Infine c'è quella zona grigia dove la Deneuve si erge impietosita in difesa degli uomini che dicono di sentirsi un po' confusi perché non riescono a capire dov'è il confine fra corteggiamento e molestia. In realtà credo che lo sappiano benissimo, per intuito, sensazione, esperienza. 
Il confine è sempre e solo il consenso. Se arriva un ceffone o una borsettata vuol dire che la mano morta, l'epiteto o i complimenti insistenti non sono graditi e bisogna smetterla. Un sorriso il contrario.
Credo che non ci vogliano dei geni per capirlo. E credo anche che non ci sia bisogno di stilare decaloghi: questo sì, questo no, questo non si dice. Bastano l'intelligenza, l'educazione e il rispetto, in virtù delle quali ciascuno sceglie come e da chi farsi corteggiare ed eventualmente andarci a letto esercitando quella famosa libertà sessuale che non è esattamente essere oggetto passivo di divertimento, triviale o meno che sia, ma soggetto pensante capace di intendere e di volere.

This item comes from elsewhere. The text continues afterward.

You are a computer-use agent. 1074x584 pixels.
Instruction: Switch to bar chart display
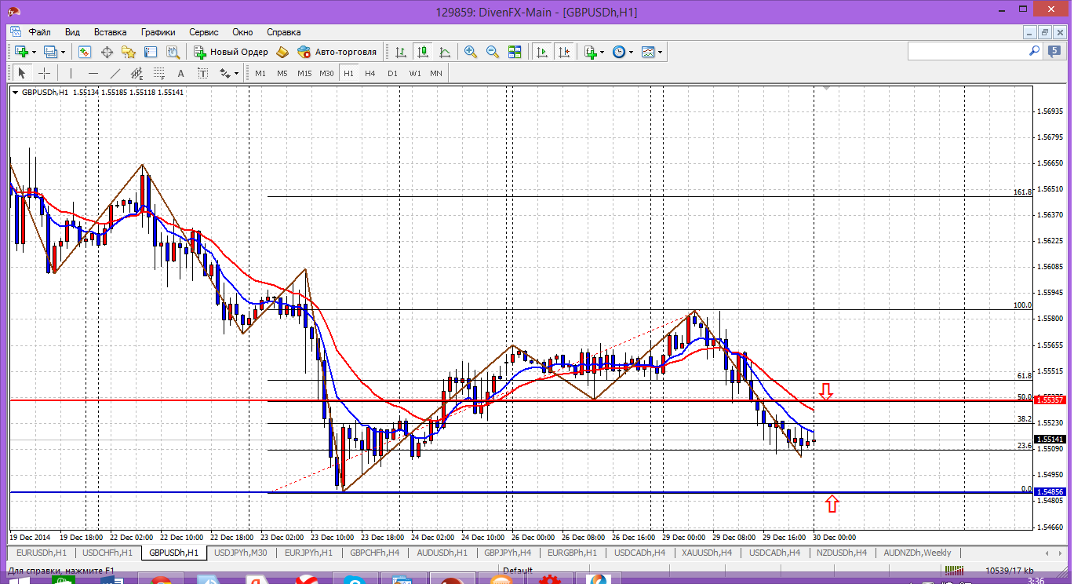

E poi, scusate, ma io sarei anche stanca di sedicenti femministe che usano gli stessi argomenti di Adinolfi. Che si adornano di buone intenzioni e che lo fanno sulla pelle delle altre, cercando di zittire le molte voci delle donne che vogliono semplicemente autodeterminarsi.


10 gennaio 2018

Non basterà il silenzio.

Continuano i naufragi nel Mediterraneo e nessuno ne parla più di tanto. Sì, lo dicono, ma sembra più una statistica che altro, numeri da aggiungere e basta. Come se ci fosse una certa ritrosia nel commentare questo stillicidio, come se ignorarne la gravità potesse sminuirlo, così da sentirne meno la responsabilità. Sì, perché di responsabilità si tratta, e di conseguenze derivate da strategie politiche e commerciali. Ma non mi dilungherò su questo argomento, tutti ne siamo consapevoli e colpevoli, qualcuno più di altri. 
Il pensiero che voglio esprimere è che, guardando negli occhi quelle persone, ci leggo tutta la storia della loro disperazione, le loro speranze tradite e anche la sorpresa, feroce, per la negazione di un diritto elementare: vivere. E mi sento in difetto perché non posso che rendermene conto senza poter fare niente. Quelli che avrebbero il potere di fare qualcosa non si avvicinano nemmeno, non li guardano quegli occhi, la pietà non si addice all'ambizione. Quelli che avrebbero il potere di farlo sono impegnati altrove, a rimescolare interessi e opportunità, a costruire barriere per nascondere ciò che hanno rubato, a seminare l'odio che esce dalla loro pochezza interiore. 
Voglio però consolarmi pensando che tutto questo non si fermerà. Il mondo non si fermerà, non per niente gira in tondo. Tutti siamo migranti, da sempre. Storie e colori si sono fusi e si fonderanno creando sempre nuovi arcobaleni e nuove vite da raccontare. E se non ci fosse chi si oppone al cambiamento non ci sarebbero nemmeno le vittime sacrificali. Dunque rassegnatevi signori del potere, potete ignorarli, speculare su di loro, fingere di essere al sicuro nelle vostre gabbie dorate, ma sappiate che presto o tardi qualcuno le smantellerà. 
Non basteranno il silenzio e le strategie per fermare il cambiamento perché ciò che è semplice evoluzione va avanti da sé e si spiana il cammino, con o senza di noi.